Australian Mat Mladin won 82 AMA Superbike races and seven AMA Superbike Championships.

The following is the 15th of our “21 In ’21 series that highlights one of the 21 AMA Superbike Champions as we move through the 2021 MotoAmerica season – the 45th year of the premier class championship.

Mladin leads Tom Kipp and Miguel Duhamel in 1996.

Plain and simple: Australian Mat Mladin is the most dominant rider in the history of the AMA Superbike Championship. With seven AMA Superbike titles and 82 victories – all in the Superbike class – no one comes close.

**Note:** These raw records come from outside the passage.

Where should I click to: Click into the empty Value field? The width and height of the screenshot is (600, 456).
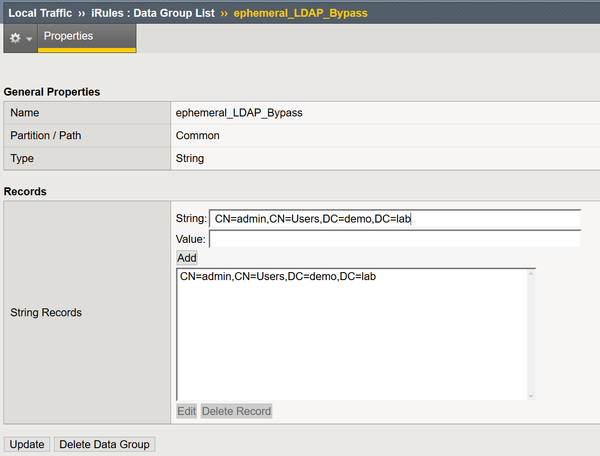[394, 239]
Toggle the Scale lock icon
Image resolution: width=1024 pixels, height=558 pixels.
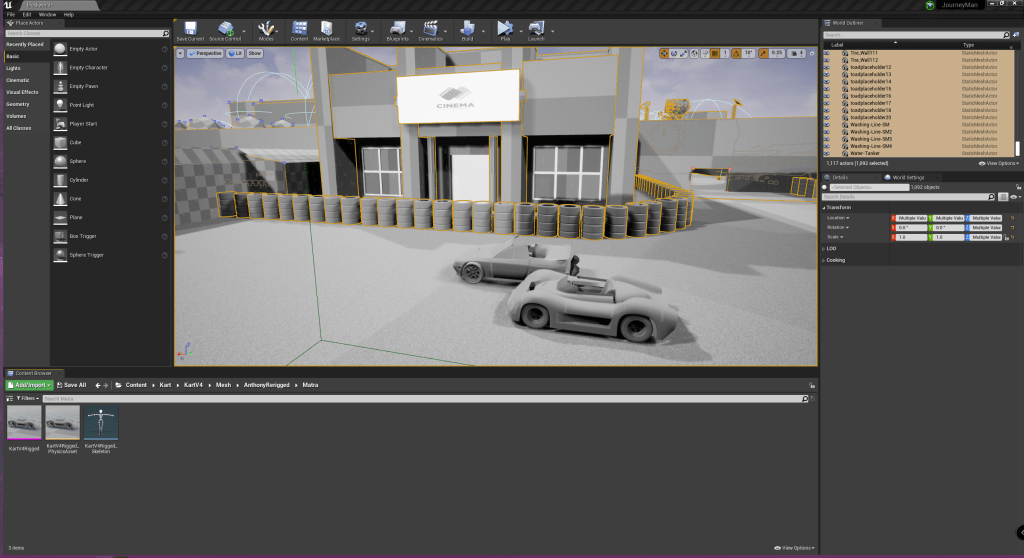point(1007,237)
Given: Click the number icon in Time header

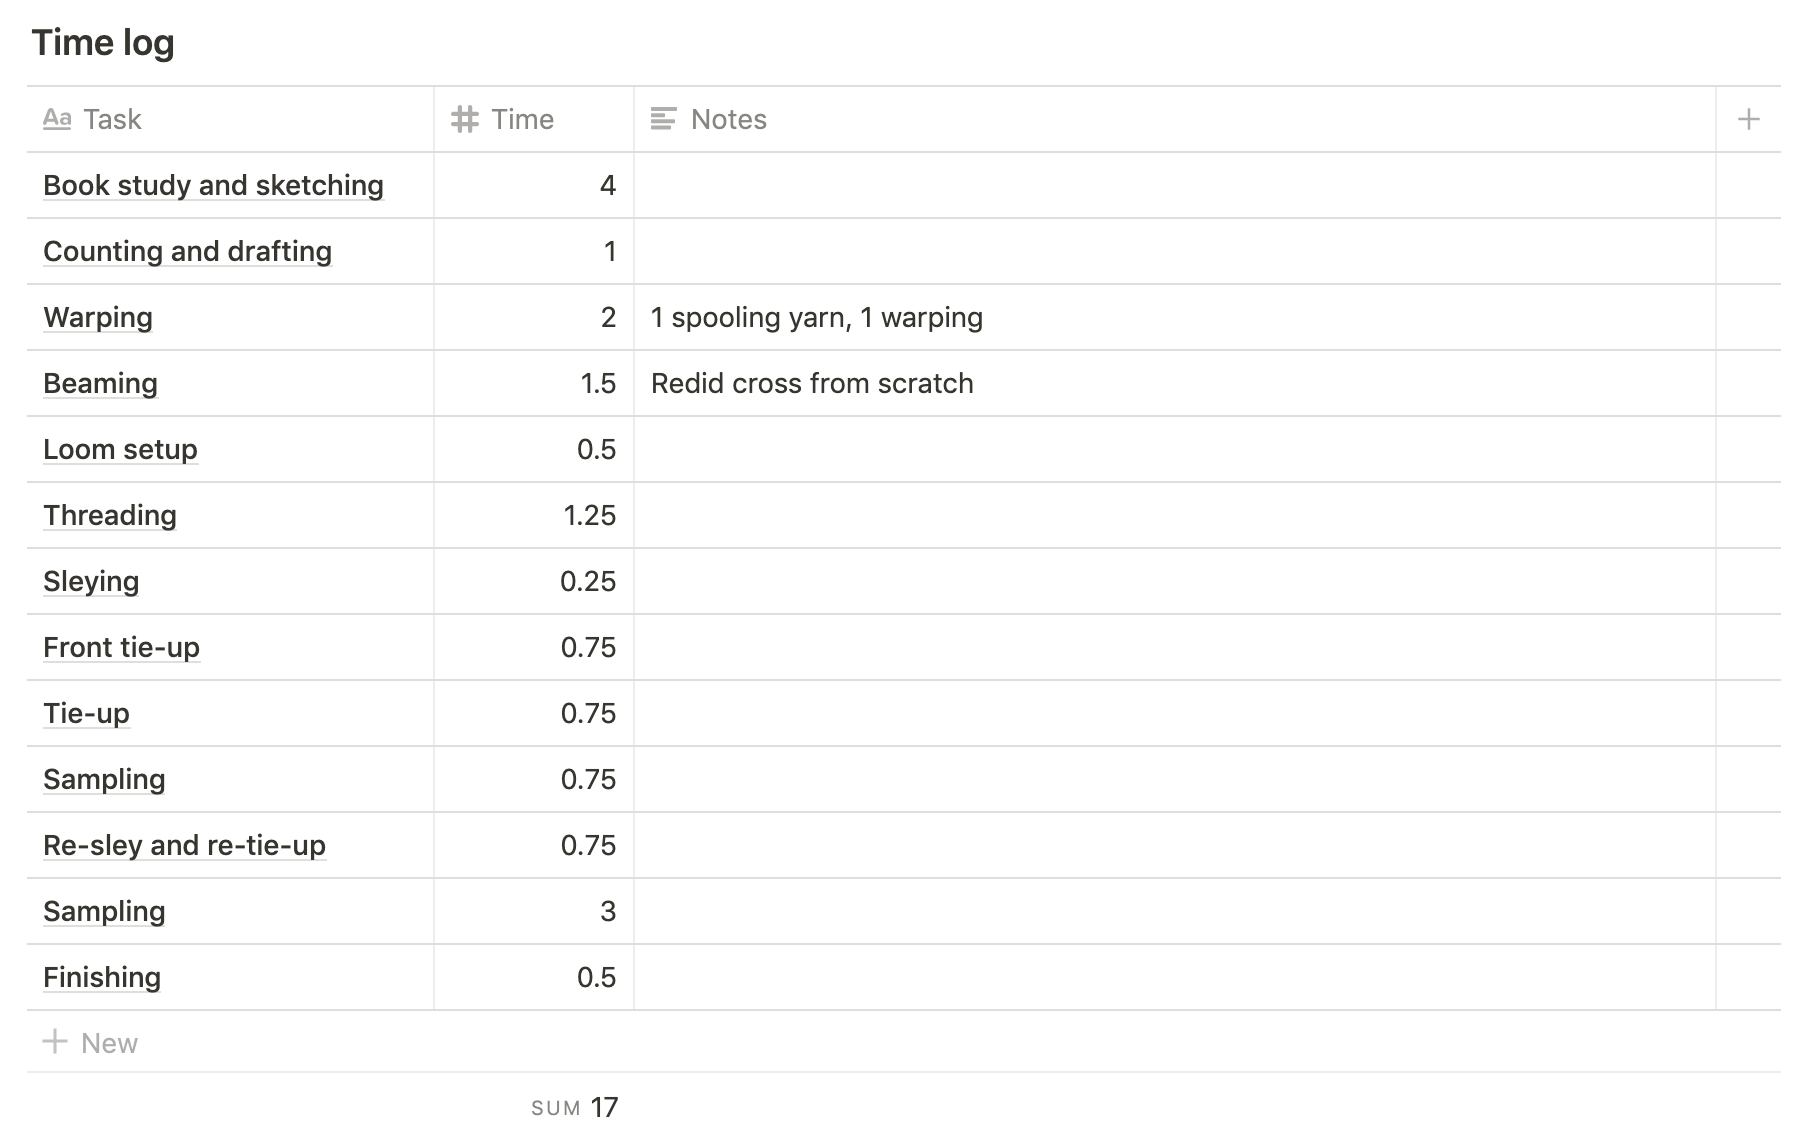Looking at the screenshot, I should coord(464,120).
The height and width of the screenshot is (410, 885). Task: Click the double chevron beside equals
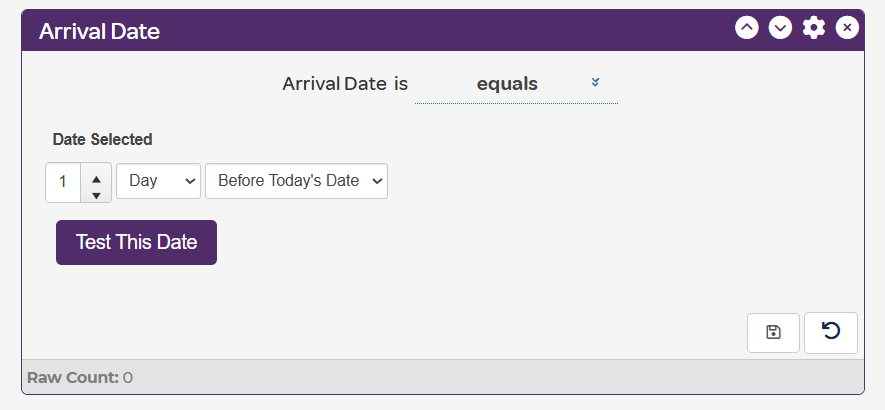[595, 83]
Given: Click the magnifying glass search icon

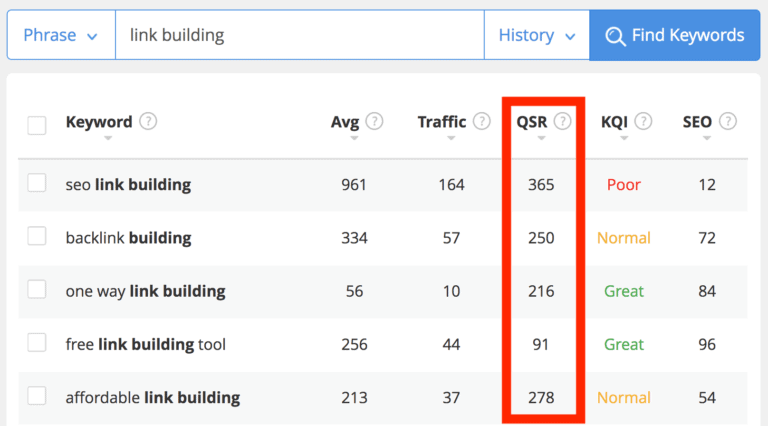Looking at the screenshot, I should tap(615, 36).
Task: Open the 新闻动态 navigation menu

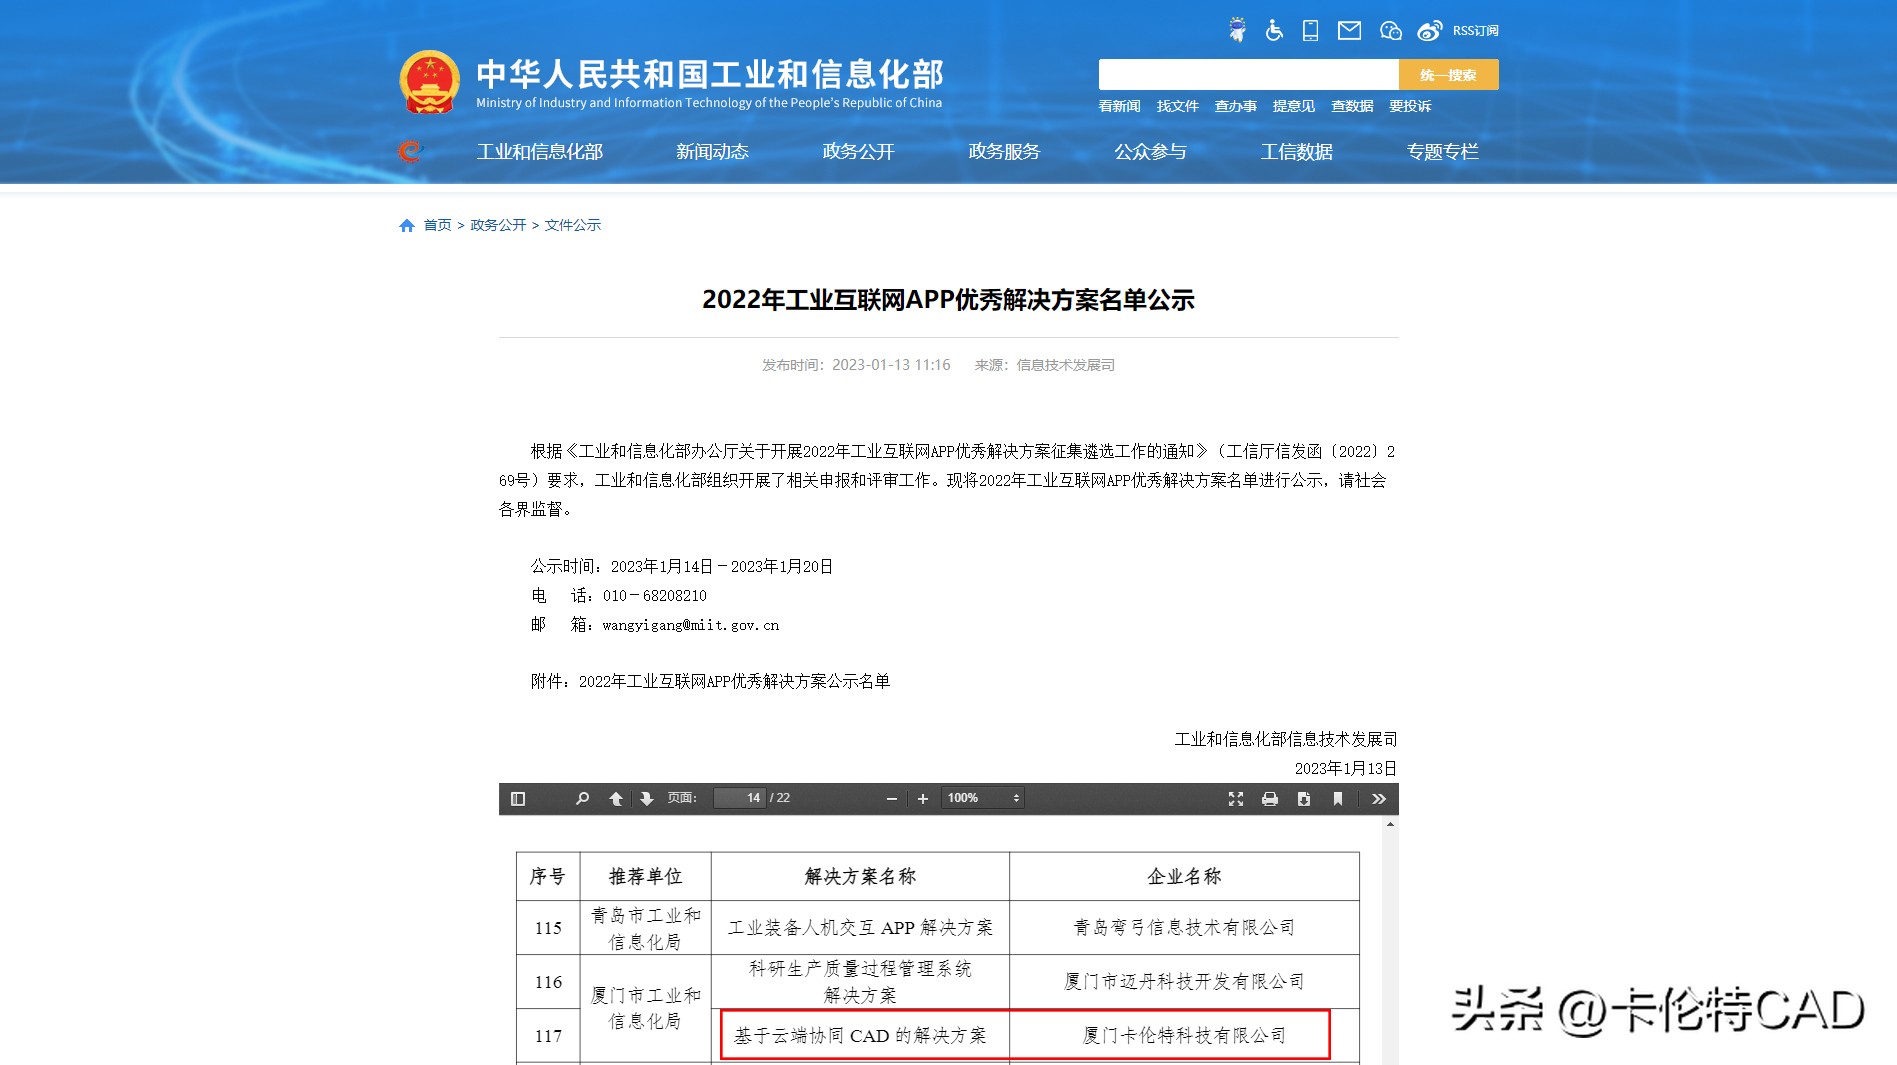Action: (713, 152)

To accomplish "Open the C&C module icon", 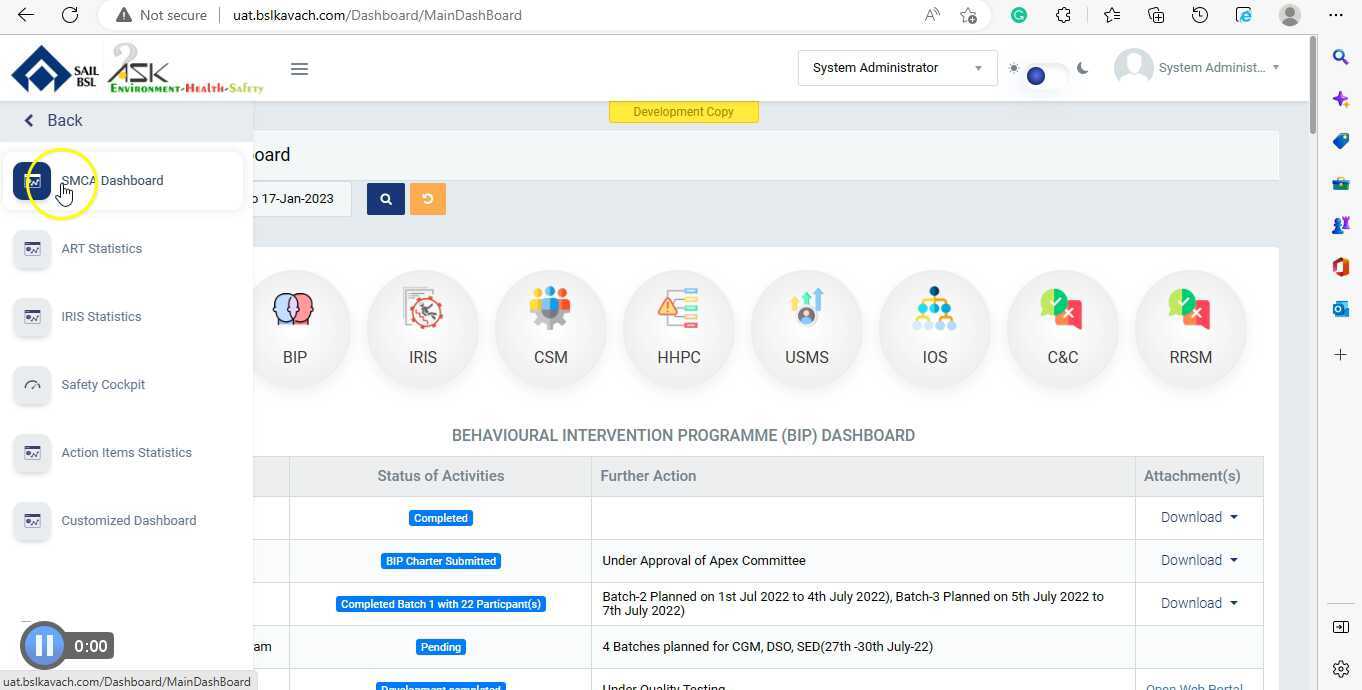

Mladin’s first title came in the 1992 Australian Superbike Championship, a title he won on his first attempt. The next year he inked a deal with the Giacomo Agostini-run factory Cagiva team in the Grand Prix Series, but it was a bit too much too soon and Mladin floundered, ending the season 13th in the 1993 500cc World Championship and out of a ride. He returned home and finished second in the Australian Superbike Championship, despite almost losing his foot in an ultralight plane crash.

In 1996, Mladin ventured to America and it’s there that he made a name for himself. He started his AMA career on the team he would finish it with – Yoshimura Suzuki – but in his second season he switched to Eraldo Ferracci’s Ducati team, winning four AMA Superbike races in 1997 but failing to win the title.

The 1998 season saw Mladin reunited with the Yoshimura Suzuki team, and he won the season finale in Las Vegas. In 1999, he again won only one race at Sonoma Raceway, but earned his first title by 10 points over Ben Bostrom.

Mladin (1) leads the way over teammate Aaron Yates (20) and the rest of the Superbike pack at Barber in 2005.

Mladin simply owned the 2000s, going on a tear that would see him win seven championships and 76 more AMA Superbike races for a total of 82.

In 2000, he won four races and his second title; in 2001, he matched that win total and earned title number three; in 2002, he struggled and slipped to seventh in the title chase with no victories; the following year, 2003, he had his first truly dominant season with 10 wins and title number four; 2004 saw him win eight times en route to his fifth title; 2005 was the first of the titanic Mladin vs. Spies years with Mladin taking title number six with 11 victories; the title went to Spies in 2006 with Mladin winning eight races; in 2007 it was again Spies taking the championship by just a single point despite Mladin winning a career-high 12 races; Spies won again in 2008 with Mladin taking nine wins to Spies’ 10; in 2009, it was Mladin over Josh Hayes with the Australian winning nine times and his seventh title.

Mladin was an advocate of rider safety and he butted heads with those from the Daytona Motorsports Group when they took over the series in 2009. The situation came to a head at Heartland Park Topeka in Kansas with Mladin leaving the facility and declaring he wasn’t going to race due to unsafe track conditions. At the time he held a 126-point lead in the championship. A day later, the 37-year-old Mladin announced that he would retire at the end of the ’09 season and he would go on to win his seventh AMA Superbike Championship.

“After so many great years of racing in the USA, I will retire from AMA racing at the end of the 2009 racing season in New Jersey,” Mladin said in a press release at the time. “My career has been long and above and beyond my wildest expectations. I won my first national championship on dirt bikes back in 1981 and have had an amazing career ever since. If I had my time again, I would not change a single decision I have made, in life or in racing.”

Mladin thanked his team, most of which have been with him for years and some of whom date back to his days racing in Australia. “Without these guys, the 80+ race wins and multiple championships would not have been possible.”

After retiring, Mladin returned to his homeland of Australia but admitted to missing racing motorcycles in an interview in Cycle News.

“I really do miss racing a motorcycle, I miss it a lot,” Mladin said. “I didn’t retire because I wasn’t quick enough, I retired because I’d had enough. I miss riding the motorcycle – fast. I miss that a lot. I miss the competition… I miss getting up everyone’s nose. I miss that side of racing, the mental side of it. I also miss the camaraderie, being away with the boys in the team on the weekend.”